Le caractère non avenu de l’effet interruptif après la saisine d’une juridiction d’appel incompétente
Nous le savons depuis quelques temps maintenant.
Mais la Cour de cassation a encore une fois l’occasion de nous le rappeler.
Habituellement, les décisions en la matière sont rendues sur le fondement de l’article L 442-6 du Code de commerce. Ce n’est pas le cas ici, puisqu’il s’agit d’un appel en matière prud’homale, lorsque la procédure était alors sans représentation obligatoire mais peu importe.
Une salariée, non satisfaite d’un jugement du Conseil de prud’hommes de Nanterre, décide d’en interjeter appel.

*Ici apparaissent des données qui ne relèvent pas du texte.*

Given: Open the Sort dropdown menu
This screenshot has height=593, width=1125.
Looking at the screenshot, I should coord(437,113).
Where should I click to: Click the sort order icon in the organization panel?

Elle le fait devant la Cour d’appel de… Paris.
Mais c’est Versailles qui est la juridiction d’appel.
Elle se ravise, et fait alors appel devant la Cour d’appel de Versailles, avant que l’appel formé devant la Cour de Paris ait été déclaré irrecevable.
A cet égard, rappelons que la saisine d’une juridiction d’appel incompétente pour connaître de l’appel ne relève pas de l’exception d’incompétence.
Comme la Cour de cassation a pu le préciser, la sanction est l’irrecevabilité, qui est un fin de non-recevoir.
La Cour d’appel de Paris déclare donc, en toute logique, l’appel irrecevable.
Mais la salariée espère bien pouvoir poursuivre sur son second appel, devant la Cour d’appel de Versailles.
Et pour cela, elle invoque l’effet interruptif prévu à l’article 2241 du Code civil.
Sans grande surprise, confirmant sa jurisprudence, la Cour de cassation rappelle que « si, en application de l’article 2241 du code civil, une déclaration d’appel formée devant une cour d’appel incompétente interrompt le délai d’appel, cette interruption est, en application de l’article 2243 du même code, non avenue lorsque l’appel est définitivement rejeté par un moyen de fond ou par une fin de non-recevoir l’appel formé par Mme X devant la cour d’appel de Paris, qui a interrompu le délai d’appel du jugement du conseil de prud’hommes, ayant été jugé irrecevable, son effet interruptif était non avenu
une déclaration d’appel formée devant une cour d’appel incompétente interrompt le délai d’appel, mais cette interruption est non avenue lorsque l’appel est définitivement rejeté par un moyen de fond ou par une fin de non-recevoir
l’appel interrompt le délai d’appel du jugement mais son effet interruptif est non avenu si l’appel est irrecevable
Notons ici que le second appel avait été effectué avant même que le second appel soit déclaré irrecevable.
Cela importe peu, contrairement à ce que j’ai déjà pu lire, ce que d’ailleurs je ne partageais pas.
Tout appel, qu’il soit recevable ou non, régulier ou nul, emporte en tout état de cause un effet interruptif par application de l’article 2241 du Code civil.
Mais cet effet interruptif peut se perdre.
Et ce sera le cas si l’appel est irrecevable.
Cet effet interruptif sera perdu de sorte que le second appel, pour un temps recevable, deviendra alors irrecevable pour tardiveté dès lors que le premier appel sera déclaré irrecevable.
Il faut donc que le premier appel soit déclaré irrecevable pour qu’en suite le second appel subisse le même sort.
Bien entendu, cela suppose que la partie qui a formé le second appel était hors délai pour le faire.
Si le second appel avait été formé dans le délai, ou si la partie peut justifier que le délai n’a pas couru par exemple parce que la notification n’a pas été faite de manière régulière, alors la question de la recevabilité ne se pose pas dans les mêmes termes qu’en l’espèce.
Ce n’est que si le premier appel tombe par nullité, qu’elle soit de forme ou de fond, que le second appel sera sauvé comme profitant de l’effet interruptif de l’article 2241 du Code civil.